Pada jaman dahulu kala, putra Kangjeng Raden Aryo Mangkunagara Kartasura yang bernama Raden Mas (RM) Said hidup sangat menderita. Penderitaan itu dirasakan RM Said terutama sejak ayahnya diasingkan ke tanah pembuangan oleh raja di Kraton Kartasura, yakni Sinuhun Paku Buwono II karena dianggapnya bersalah.
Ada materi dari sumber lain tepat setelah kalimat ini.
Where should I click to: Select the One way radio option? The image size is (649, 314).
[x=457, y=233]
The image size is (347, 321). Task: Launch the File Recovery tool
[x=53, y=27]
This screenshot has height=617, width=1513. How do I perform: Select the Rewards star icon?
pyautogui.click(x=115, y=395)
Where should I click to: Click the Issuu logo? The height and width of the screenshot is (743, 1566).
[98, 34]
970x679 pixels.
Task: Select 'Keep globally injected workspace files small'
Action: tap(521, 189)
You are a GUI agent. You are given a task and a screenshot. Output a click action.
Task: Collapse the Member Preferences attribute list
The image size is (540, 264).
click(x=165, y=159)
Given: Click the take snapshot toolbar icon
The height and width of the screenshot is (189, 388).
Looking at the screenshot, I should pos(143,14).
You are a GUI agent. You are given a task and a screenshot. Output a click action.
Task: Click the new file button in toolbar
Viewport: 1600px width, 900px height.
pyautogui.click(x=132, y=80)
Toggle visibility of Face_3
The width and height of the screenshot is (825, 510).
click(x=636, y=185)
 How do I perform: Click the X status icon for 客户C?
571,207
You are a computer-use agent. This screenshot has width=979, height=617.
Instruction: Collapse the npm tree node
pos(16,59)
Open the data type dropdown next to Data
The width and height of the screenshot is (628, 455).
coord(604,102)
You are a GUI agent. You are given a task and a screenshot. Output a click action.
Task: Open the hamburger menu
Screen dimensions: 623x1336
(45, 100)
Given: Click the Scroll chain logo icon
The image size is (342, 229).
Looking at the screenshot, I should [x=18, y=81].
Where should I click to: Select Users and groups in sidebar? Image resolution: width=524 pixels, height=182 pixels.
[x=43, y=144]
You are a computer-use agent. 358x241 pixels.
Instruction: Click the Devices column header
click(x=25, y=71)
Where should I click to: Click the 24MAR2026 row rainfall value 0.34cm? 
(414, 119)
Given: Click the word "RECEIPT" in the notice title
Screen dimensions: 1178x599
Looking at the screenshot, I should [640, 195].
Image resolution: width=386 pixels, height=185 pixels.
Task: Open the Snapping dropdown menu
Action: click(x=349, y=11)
Kehidupan RM Said sangat menderita sejak ditinggalkan ayahnya, dan jauh dari kehidupan selayaknya seorang keturunan bangsawan. Setiap hari RM Said lebih banyak bergaul dengan para pelayan istana ataupun dengan perawat kuda. Bahkan, untuk makan minum dan tidur pun dilakukan di kandang kuda.
Di antara teman-teman pergaulannya, RM Said memiliki seorang sahabat, namanya Sutawijaya. Dia adalah anak dari mendiang Raden Tumenggung Wirasuta. Sutawijaya diam-diam sangat kecewa terhadap sang raja, karena tidak diperkenankan menggantikan kedudukan ayahnya sebagai bupati. Dengan Sutawijaya, RM Said merasa mendapat seorang teman yang senasib.
Lantaran merasa sakit hati atas sikap Sang Raja dan kasihan melihat penderitaan RM Said yang demikian berat, pada suatu hari Sutawijaya mengeluarkan isi hatinya kepada RM Said.
“Daripada Raden Mas hidup dihinakan seperti ini, bagaimana seandainya kita keluar dari Kraton, dan hidup dalam kebebasan?” ujar Sutawijaya kepada sahabatnya.
RM Said termenung oleh perkataan sahabatnya itu. Setelah ditimbang-timbang, apa yang dikatakan Sutawijaya itu memang ada benarnya. Ibaratnya, sebagus-bagusnya dan secantik-cantiknya sebuah sangkar, namun itu tetaplah belenggu yang menyiksa seekor burung. Orang lain mungkin melihat dirinya hidup dalam kemewahan Kraton Kartasura. Namun sebetulnya tidak. Karena hidupnya bahkan seperti seorang budak saja. [Bersambung]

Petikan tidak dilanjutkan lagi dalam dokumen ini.